Bain
Bain

Reputation: 844

Using Queue in python

I'm trying to run the following in Eclipse (using PyDev) and I keep getting error :

q = queue.Queue(maxsize=0) NameError: global name 'queue' is not defined

I've checked the documentations and appears that is how its supposed to be placed. Am I missing something here? Is it how PyDev works? or missing something in the code? Thanks for all help.

from queue import *

def worker():
    while True:
        item = q.get()
        do_work(item)
        q.task_done()

def main():

    q = queue.Queue(maxsize=0)
    for i in range(num_worker_threads):
         t = Thread(target=worker)
         t.daemon = True
         t.start()

    for item in source():
        q.put(item)

    q.join()       # block until all tasks are done

main()

Using: Eclipse SDK

Version: 3.8.1 Build id: M20120914-1540

and Python 3.3

Upvotes: 25

Views: 100646

Answers (5)

David Robinson
David Robinson

Reputation: 78600

You do

from queue import *

This imports all the classes from the queue module already. Change that line to

q = Queue(maxsize=0)

CAREFUL: "Wildcard imports (from import *) should be avoided, as they make it unclear which names are present in the namespace, confusing both readers and many automated tools". (Python PEP-8)

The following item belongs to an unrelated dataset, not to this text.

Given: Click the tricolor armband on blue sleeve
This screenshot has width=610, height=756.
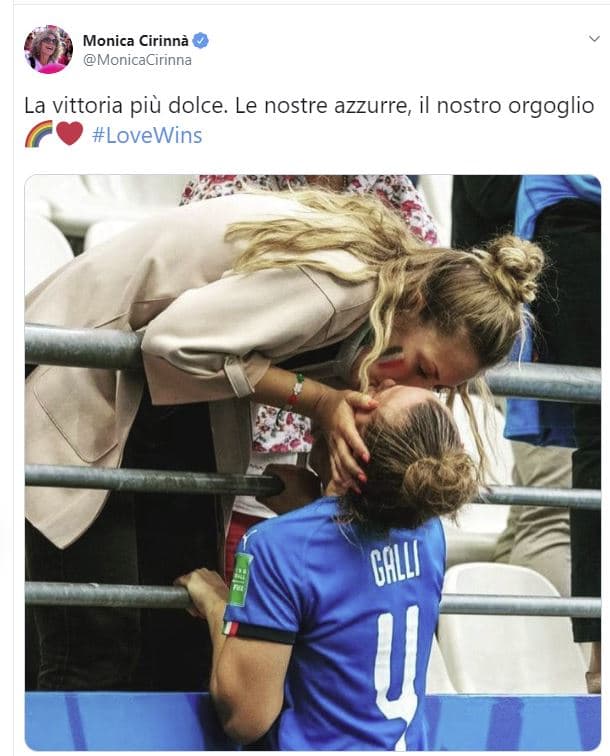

As an alternative, one could use:

from queue import Queue

q = Queue(maxsize=0)

Upvotes: 27

Mahadev Vyavahare
Mahadev Vyavahare

Reputation: 91

make sure your code is not under queue.py rename it to something else. if your file name is queue.py it will try to search in the same file.

Upvotes: 2

Vladyslav
Vladyslav

Reputation: 2265

If you import from queue import * this is mean that all classes and functions importing in you code fully. So you must not write name of the module, just q = Queue(maxsize=100). But if you want use classes with name of module: q = queue.Queue(maxsize=100) you mast write another import string: import queue, this is mean that you import all module with all functions not only all functions that in first case.

Upvotes: 1

Mark Francis
Mark Francis

Reputation: 350

You Can install kombu with pip install kombu

and then Import queue Just like this

from kombu import Queue

Upvotes: -5

Ashwini Chaudhary
Ashwini Chaudhary

Reputation: 250951

That's because you're using : from queue import *

and then you're trying to use :

queue.Queue(maxsize=0) 

remove the queue part, because from queue import * imports all the attributes to the current namespace. :

Queue(maxsize=0) 

or use import queue instead of from queue import *.